I wanted to do more than just kick her; but, my motherly, censored mouth came up with "kick" and kept me from calling her a much worse name.
During surgery, I was again oddly calm and optimistic. Being in the colorful lobby was comforting. Staring at the huge banners about being named the number one children's hospital in two areas of practice was comforting. Family was comforting.
The surgeon came out, said it was done, and it went great. I thought to myself that the hardest part was over. I breathed a sigh of relief and couldn't wait to get to Lucy. I just wanted to squeeze her so tightly. I actually sped walked, following closely.
There she was - puffy and still drowsy from the anesthetic. I hugged her and carried her back to her room. I thought that the night would be a peaceful one. Lucy would sleep...well, like a baby. It would be the best night of sleep she had in a long time. After lots of kisses from family, everyone but Heath's mom, Jeannie, left.
Everyone missed it, but Jeannie.
The morphine. Oh my gosh, the morphine. It caused Lucy to have fits. She didn't want anything touching her. She hit us, the bed, her thousands of cords hooked up to her. She rolled around furiously. She'd shout "owwiee" and "mommy". I'd try to pick her and she'd just hit me and push me away. There was no calming her. This happened all night long. We quickly learned that all we could do was move the cords out of her way and keep her from hitting her head on the bed side. Every time the nurses came in for vitals, it happened.
Jeannie left around midnight, and two morphine induced fits.

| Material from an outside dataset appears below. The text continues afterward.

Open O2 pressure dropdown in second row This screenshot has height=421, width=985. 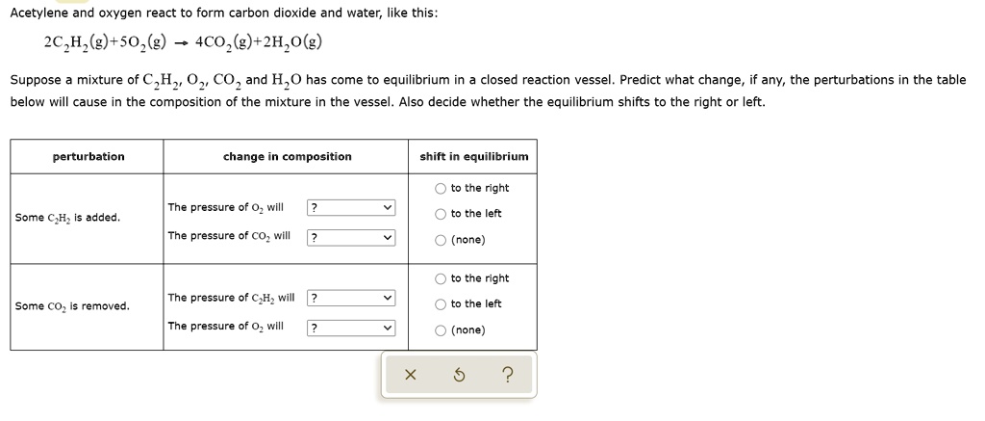pyautogui.click(x=351, y=328)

At around 2 am, I lost it. I bawled to Heath. I hated watching her like that. I hated hearing her yell "Mommy" and not be able to do anything for her. I cried. I cried hard. I stopped holding my tears back and finally allowed them to flow. I allowed the breath to escape from my lungs. I collapsed and emotionally checked out.
Thank God for my brave husband. He took over for the night, keeping the cords out of Lucy's way during each of her "fits". I sat near the couch and watched from across the room. It was a trying night.
They finally took her off the morphine at around 7 am. Then she slept like a rock. She slept like I had imagined she would sleep the night before. She was peaceful and calm. It was nice...until around 4 pm. Then, it became worrisome.
"Is she supposed to sleep this much? Is this normal"
We finally got her to open her eyes for some apple juice around 5 pm. Then, she saw me eating some macaroni and cheese and opened her mouth for some. Ahh....that was my Lucy! Sometime in between bites she fell back asleep.
Lucy slept for over 24 hours straight. It did allow for us to sleep some too.
The next day, our mission was to get her to eat.
We tried all day. It was a slow process; but, it got better with each meal. Her cousin Alex came to visit her too. They were able to go for a wagon ride around the floor. We ended up in the playroom. Lucy was almost herself. It was a wonderful feeling. Besides her puffiness, the bandages and her drain bag, she looked happy.
She still took long naps; but, at least she played in between.
- To Be Continued -





It was all I could do to not cry while reading this (Tristan gets SO upset when I cry). Oh babe, I'm so sorry you guys went through this. I'm so thankful you're home now. I was so mad when I read that nurse telling you that you could hold her until she fell asleep! Tristan had his tubes out when he was a year old so I KNEW she wasn't telling you the truth! UGH.